Such descriptions, however, it may be said, are mere poetical
ornament, of no value in helping us to define the character of an
age. But what is peculiar in these Homeric descriptions, [199] what
distinguishes them from others at first sight similar, is a sort of
internal evidence they present of a certain degree of reality, signs
in them of an imagination stirred by surprise at the spectacle of
real works of art. Such minute, delighted, loving description of
details of ornament, such following out of the ways in which brass,
gold, silver, or paler gold, go into the chariots and armour and
women's dress, or cling to the walls--the enthusiasm of the manner--
is the warrant of a certain amount of truth in all that. The Greek
poet describes these things with the same vividness and freshness,
the same kind of fondness, with which other poets speak of flowers;
speaking of them poetically, indeed, but with that higher sort of
poetry which seems full of the lively impression of delightful things
recently seen. Genuine poetry, it is true, is always naturally
sympathetic with all beautiful sensible things and qualities. But
with how many poets would not this constant intrusion of material
ornament have produced a tawdry effect! The metal would all be
tarnished and the edges blurred. And this is because it is not
always that the products of even exquisite tectonics can excite or
refine the aesthetic sense. Now it is probable that the objects of
oriental art, the imitations of it at home, in which for Homer this
actual world of art must have consisted, reached him in a quantity,
and with a novelty, just sufficient to warm and stimulate without
[200] surfeiting the imagination; it is an exotic thing of which he
sees just enough and not too much. The shield of Achilles, the house
of Alcinous, are like dreams indeed, but this sort of dreaming winds
continuously through the entire Iliad and Odyssey--a child's dream
after a day of real, fresh impressions from things themselves, in
which all those floating impressions re-set themselves. He is as
pleased in touching and looking at those objects as his own heroes;
their gleaming aspect brightens all he says, and has taken hold, one
might think, of his language, his very vocabulary becoming
chryselephantine. Homer's artistic descriptions, though enlarged by
fancy, are not wholly imaginary, and the extant remains of monuments
of the earliest historical age are like lingering relics of that
dream in a tamer but real world.
 
The art of the heroic age, then, as represented in Homer, connects
itself, on the one side, with those fabulous jewels so prominent in
mythological story, and entwined sometimes so oddly in its
representation of human fortunes--the necklace of Eriphyle, the
necklace of Helen, which Menelaus, it was said, offered at Delphi to
Athene Pronoea, on the eve of his expedition against Troy--mythical
objects, indeed, but which yet bear witness even thus early to the
aesthetic susceptibility of the Greek temper. But, on the other
hand, the art of the heroic age connects itself also with the actual
early beginnings [201] of artistic production. There are touches of
reality, for instance, in Homer's incidental notices of its
instruments and processes; especially as regards the working of
metal. He goes already to the potter's wheel for familiar, life-like
illustration. In describing artistic wood-work he distinguishes
various stages of work; we see clearly the instruments for turning
and boring, such as the old-fashioned drill-borer, whirled round with
a string; he mentions the names of two artists, the one of an actual
workman, the other of a craft turned into a proper name--stray
relics, accidentally preserved, of a world, as we may believe, of
such wide and varied activity. The forge of Hephaestus is a true
forge; the magic tripods on which he is at work are really put
together by conceivable processes, known in early times.

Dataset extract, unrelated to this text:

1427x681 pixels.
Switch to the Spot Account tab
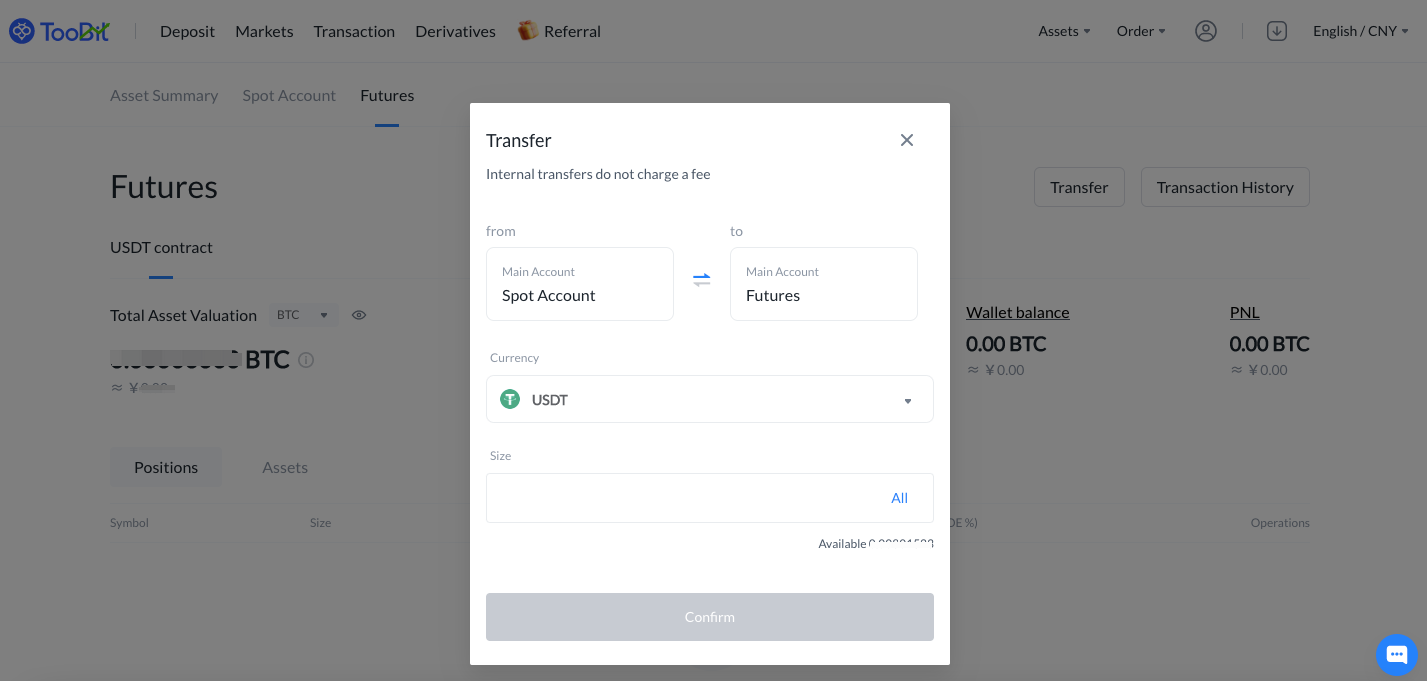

Compositions in relief similar to those which he describes were
actually made out of thin metal plates cut into a convenient shape,
and then beaten into the designed form by the hammer over a wooden
model. These reliefs were then fastened to a differently coloured
metal background or base, with nails or rivets, for there is no
soldering of metals as yet. To this process the ancients gave the
name of empaestik,+ such embossing being still, in our own time, a
beautiful form of metal-work.
 
Even in the marvellous shield there are other and indirect notes of
reality. In speaking of the shield of Achilles, I departed
intentionally from [202] the order in which the subjects of the
relief are actually introduced in the Iliad, because, just then, I
wished the reader to receive the full effect of the variety and
elaborateness of the composition, as a representation or picture of
the whole of ancient life embraced within the circumference of a
shield. But in the order in which Homer actually describes those
episodes he is following the method of a very practicable form of
composition, and is throughout much closer than we might at first
sight suppose to the ancient armourer's proceedings. The shield is
formed of five superimposed plates of different metals, each plate of
smaller diameter than the one immediately below it, their flat
margins showing thus as four concentric stripes or rings of metal,
around a sort of boss in the centre, five metals thick, and the
outermost circle or ring being the thinnest. To this arrangement the
order of Homer's description corresponds. The earth and the heavenly
bodies are upon this boss in the centre, like a little distant heaven
hung above the broad world, and from this Homer works out, round and
round, to the river Oceanus, which forms the border of the whole; the
subjects answering to, or supporting each other, in a sort of
heraldic order--the city at peace set over against the city besieged-
-spring, summer, and autumn balancing each other--quite congruously
with a certain heraldic turn common in contemporary Assyrian art,
which delights in [203] this sort of conventional spacing out of its
various subjects, and especially with some extant metal chargers of
Assyrian work, which, like some of the earliest Greek vases with
their painted plants and flowers conventionally arranged, illustrate
in their humble measure such heraldic grouping.
 
The description of the shield of Hercules, attributed to Hesiod, is
probably an imitation of Homer, and, notwithstanding some fine
mythological impersonations which it contains, an imitation less
admirable than the original. Of painting there are in Homer no
certain indications, and it is consistent with the later date of the
imitator that we may perhaps discern in his composition a sign that
what he had actually seen was a painted shield, in the pre-dominance
in it, as compared with the Homeric description, of effects of colour
over effects of form; Homer delighting in ingenious devices for
fastening the metal, and the supposed Hesiod rather in what seem like
triumphs of heraldic colouring; though the latter also delights in
effects of mingled metals, of mingled gold and silver especially--
silver figures with dresses of gold, silver centaurs with pine-trees
of gold for staves in their hands. Still, like the shield of
Achilles, this too we must conceive as formed of concentric plates of
metal; and here again that spacing is still more elaborately carried
out, narrower intermediate rings being apparently [204] introduced
between the broader ones, with figures in rapid, horizontal, unbroken
motion, carrying the eye right round the shield, in contrast with the
repose of the downward or inward movement of the subjects which
divide the larger spaces; here too with certain analogies in the rows
of animals to the designs on the earliest vases.
 
In Hesiod then, as in Homer, there are undesigned notes of
correspondence between the partly mythical ornaments imaginatively
enlarged of the heroic age, and a world of actual handicrafts. In
the shield of Hercules another marvellous detail is added in the
image of Perseus, very daintily described as hovering in some
wonderful way, as if really borne up by wings, above the surface.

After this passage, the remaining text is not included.